=== Extracted information ===
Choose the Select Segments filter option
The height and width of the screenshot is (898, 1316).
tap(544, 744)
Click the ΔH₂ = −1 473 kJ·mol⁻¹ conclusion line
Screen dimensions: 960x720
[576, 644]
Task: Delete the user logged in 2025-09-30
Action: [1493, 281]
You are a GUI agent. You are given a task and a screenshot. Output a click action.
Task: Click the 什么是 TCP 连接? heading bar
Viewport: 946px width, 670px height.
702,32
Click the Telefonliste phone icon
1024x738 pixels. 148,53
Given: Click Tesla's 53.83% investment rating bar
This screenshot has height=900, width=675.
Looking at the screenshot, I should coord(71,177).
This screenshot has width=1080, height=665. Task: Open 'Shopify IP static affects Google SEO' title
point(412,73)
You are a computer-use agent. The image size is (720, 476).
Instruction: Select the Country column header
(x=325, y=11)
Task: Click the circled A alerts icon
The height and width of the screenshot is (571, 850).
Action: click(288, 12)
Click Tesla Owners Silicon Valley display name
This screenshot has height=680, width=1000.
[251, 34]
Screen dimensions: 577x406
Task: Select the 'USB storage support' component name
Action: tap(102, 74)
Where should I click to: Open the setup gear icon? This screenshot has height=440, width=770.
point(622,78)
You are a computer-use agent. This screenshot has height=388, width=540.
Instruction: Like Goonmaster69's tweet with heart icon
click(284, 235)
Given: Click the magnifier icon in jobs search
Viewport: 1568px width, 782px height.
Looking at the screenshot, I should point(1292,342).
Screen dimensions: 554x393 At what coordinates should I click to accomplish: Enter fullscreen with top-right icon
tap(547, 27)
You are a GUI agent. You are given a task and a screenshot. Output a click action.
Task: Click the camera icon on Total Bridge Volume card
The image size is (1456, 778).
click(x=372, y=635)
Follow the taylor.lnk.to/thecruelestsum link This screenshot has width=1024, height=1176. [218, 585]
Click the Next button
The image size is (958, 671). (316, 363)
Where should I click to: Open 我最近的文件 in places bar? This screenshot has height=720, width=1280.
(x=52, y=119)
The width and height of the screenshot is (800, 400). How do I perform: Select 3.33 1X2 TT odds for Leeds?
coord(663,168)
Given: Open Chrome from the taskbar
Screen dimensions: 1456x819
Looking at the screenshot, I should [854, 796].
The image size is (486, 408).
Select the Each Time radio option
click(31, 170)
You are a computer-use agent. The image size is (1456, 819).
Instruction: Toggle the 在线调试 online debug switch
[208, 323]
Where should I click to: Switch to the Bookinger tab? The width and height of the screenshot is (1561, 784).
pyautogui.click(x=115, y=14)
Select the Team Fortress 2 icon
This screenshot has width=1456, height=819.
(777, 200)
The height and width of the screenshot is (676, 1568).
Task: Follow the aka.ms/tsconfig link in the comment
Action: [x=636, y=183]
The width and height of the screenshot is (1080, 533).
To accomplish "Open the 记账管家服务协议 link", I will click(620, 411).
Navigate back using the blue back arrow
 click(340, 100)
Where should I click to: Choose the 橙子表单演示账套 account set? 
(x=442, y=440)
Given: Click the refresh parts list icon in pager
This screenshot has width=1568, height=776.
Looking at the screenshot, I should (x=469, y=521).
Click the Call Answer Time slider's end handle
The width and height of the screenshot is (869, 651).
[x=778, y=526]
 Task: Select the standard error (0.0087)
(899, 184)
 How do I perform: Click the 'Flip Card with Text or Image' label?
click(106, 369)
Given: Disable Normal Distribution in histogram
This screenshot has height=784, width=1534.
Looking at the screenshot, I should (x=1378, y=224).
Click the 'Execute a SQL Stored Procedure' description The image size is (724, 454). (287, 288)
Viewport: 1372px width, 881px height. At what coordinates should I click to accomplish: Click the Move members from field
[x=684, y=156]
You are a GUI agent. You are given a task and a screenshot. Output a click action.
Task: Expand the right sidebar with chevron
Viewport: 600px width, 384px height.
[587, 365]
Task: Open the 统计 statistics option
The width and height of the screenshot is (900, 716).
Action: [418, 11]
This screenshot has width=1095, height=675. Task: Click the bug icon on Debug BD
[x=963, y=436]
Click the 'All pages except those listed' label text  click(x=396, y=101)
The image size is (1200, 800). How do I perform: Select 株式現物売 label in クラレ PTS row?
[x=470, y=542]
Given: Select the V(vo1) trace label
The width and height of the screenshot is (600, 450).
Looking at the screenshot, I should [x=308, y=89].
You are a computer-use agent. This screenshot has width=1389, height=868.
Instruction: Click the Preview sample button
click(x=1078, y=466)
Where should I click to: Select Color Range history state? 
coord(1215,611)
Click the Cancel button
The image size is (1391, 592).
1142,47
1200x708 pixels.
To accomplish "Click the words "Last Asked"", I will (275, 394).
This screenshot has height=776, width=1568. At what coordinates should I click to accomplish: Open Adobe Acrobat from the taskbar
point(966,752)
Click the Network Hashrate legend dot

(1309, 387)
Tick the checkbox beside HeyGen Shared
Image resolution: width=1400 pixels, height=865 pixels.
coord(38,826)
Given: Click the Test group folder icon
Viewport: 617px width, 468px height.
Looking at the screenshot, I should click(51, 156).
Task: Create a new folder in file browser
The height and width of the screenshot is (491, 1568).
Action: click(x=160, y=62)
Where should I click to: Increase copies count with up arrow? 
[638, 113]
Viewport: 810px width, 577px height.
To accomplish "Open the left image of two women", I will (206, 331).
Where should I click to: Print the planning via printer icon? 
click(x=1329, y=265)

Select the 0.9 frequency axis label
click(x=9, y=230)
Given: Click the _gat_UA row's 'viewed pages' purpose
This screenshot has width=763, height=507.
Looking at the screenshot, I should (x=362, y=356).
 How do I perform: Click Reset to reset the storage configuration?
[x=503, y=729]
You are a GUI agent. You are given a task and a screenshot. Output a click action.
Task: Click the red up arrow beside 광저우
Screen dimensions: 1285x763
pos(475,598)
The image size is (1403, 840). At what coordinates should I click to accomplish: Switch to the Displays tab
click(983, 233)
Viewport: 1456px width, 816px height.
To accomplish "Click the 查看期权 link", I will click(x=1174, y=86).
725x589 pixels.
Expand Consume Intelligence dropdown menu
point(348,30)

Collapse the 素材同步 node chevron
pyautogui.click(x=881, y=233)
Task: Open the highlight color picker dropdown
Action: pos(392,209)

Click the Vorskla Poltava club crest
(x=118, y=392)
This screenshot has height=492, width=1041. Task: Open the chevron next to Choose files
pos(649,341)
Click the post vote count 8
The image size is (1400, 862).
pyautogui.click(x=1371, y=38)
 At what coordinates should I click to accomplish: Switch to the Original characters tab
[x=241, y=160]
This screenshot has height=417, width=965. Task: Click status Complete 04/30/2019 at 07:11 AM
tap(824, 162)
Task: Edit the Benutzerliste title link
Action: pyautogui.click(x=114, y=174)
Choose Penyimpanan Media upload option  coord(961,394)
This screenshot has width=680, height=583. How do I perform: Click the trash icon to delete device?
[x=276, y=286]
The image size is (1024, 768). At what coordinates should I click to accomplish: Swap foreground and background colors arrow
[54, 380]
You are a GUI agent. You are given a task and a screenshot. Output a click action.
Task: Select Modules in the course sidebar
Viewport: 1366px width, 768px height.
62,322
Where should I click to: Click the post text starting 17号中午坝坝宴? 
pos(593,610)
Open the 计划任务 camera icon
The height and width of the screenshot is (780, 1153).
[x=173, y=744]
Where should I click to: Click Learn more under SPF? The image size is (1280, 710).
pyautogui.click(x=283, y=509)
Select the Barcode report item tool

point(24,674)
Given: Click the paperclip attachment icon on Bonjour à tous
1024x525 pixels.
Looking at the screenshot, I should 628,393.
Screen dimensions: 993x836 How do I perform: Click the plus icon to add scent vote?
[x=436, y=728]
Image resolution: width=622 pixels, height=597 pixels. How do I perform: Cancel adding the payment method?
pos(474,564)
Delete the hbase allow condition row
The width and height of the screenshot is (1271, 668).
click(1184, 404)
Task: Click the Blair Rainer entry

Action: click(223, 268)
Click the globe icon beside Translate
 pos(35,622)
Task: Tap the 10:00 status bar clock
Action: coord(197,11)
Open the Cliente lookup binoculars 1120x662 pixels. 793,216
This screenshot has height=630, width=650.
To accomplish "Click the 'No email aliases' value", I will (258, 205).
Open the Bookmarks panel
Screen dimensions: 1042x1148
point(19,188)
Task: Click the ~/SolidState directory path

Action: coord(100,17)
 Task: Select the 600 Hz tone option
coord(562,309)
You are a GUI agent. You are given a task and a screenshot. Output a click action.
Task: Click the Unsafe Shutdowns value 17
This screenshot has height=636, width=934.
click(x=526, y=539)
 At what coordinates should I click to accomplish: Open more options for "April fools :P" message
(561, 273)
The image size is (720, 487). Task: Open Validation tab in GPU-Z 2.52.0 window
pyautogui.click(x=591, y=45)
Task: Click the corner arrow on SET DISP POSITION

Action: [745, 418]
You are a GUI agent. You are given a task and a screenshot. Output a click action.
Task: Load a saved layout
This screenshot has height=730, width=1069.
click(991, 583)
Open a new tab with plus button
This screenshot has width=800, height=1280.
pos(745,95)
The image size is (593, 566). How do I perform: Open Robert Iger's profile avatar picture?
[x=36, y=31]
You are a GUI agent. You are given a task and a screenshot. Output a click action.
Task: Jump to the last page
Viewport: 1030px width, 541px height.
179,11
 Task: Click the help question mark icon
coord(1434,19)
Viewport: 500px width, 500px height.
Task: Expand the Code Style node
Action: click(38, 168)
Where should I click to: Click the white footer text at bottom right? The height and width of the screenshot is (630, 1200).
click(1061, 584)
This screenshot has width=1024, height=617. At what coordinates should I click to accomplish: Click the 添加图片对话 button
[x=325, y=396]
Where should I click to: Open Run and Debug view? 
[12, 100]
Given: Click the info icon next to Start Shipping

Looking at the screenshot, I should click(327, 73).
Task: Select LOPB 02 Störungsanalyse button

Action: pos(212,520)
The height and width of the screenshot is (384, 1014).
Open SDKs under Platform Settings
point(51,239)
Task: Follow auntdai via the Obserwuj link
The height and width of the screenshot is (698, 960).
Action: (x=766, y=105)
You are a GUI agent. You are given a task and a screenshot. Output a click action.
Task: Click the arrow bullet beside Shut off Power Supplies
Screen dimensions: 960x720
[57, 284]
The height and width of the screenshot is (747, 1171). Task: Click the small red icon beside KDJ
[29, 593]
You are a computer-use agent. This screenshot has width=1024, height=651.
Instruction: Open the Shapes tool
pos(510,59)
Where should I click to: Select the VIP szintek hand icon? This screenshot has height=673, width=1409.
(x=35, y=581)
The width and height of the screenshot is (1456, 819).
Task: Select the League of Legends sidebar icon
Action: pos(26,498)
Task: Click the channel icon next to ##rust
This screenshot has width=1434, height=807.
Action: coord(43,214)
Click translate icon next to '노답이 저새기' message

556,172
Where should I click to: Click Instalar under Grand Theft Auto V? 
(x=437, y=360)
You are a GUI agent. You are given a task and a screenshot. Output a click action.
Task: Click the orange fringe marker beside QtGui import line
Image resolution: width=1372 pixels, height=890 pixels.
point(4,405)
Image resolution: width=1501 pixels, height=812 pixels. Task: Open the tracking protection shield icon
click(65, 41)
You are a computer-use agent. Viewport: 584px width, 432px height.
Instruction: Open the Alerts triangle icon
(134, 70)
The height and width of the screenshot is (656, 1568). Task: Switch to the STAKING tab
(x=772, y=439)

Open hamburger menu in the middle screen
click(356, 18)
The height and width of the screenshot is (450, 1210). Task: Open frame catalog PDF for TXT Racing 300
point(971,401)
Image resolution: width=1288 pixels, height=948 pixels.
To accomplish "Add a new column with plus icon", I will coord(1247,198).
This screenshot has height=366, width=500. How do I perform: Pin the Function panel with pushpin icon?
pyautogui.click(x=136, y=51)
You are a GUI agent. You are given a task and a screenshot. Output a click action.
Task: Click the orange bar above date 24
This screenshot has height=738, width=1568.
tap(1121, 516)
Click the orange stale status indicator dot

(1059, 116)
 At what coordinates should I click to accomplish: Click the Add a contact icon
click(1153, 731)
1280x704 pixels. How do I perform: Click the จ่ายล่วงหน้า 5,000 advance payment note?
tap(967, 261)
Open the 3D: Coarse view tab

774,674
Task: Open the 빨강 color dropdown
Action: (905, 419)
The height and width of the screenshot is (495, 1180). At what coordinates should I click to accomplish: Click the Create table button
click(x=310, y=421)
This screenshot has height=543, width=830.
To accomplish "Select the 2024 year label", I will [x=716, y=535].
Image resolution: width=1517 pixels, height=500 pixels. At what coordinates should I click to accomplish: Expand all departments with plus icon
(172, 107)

=== Exercise task ===
Reproduce, word for word, the lines above from the one containing "Task: Click the Blair Rainer entry" down to the one containing "Open the Cliente", with both of those lines included.

=== Task solution ===
Task: Click the Blair Rainer entry

Action: click(223, 268)
Click the globe icon beside Translate
 pos(35,622)
Task: Tap the 10:00 status bar clock
Action: coord(197,11)
Open the Cliente lookup binoculars 1120x662 pixels. 793,216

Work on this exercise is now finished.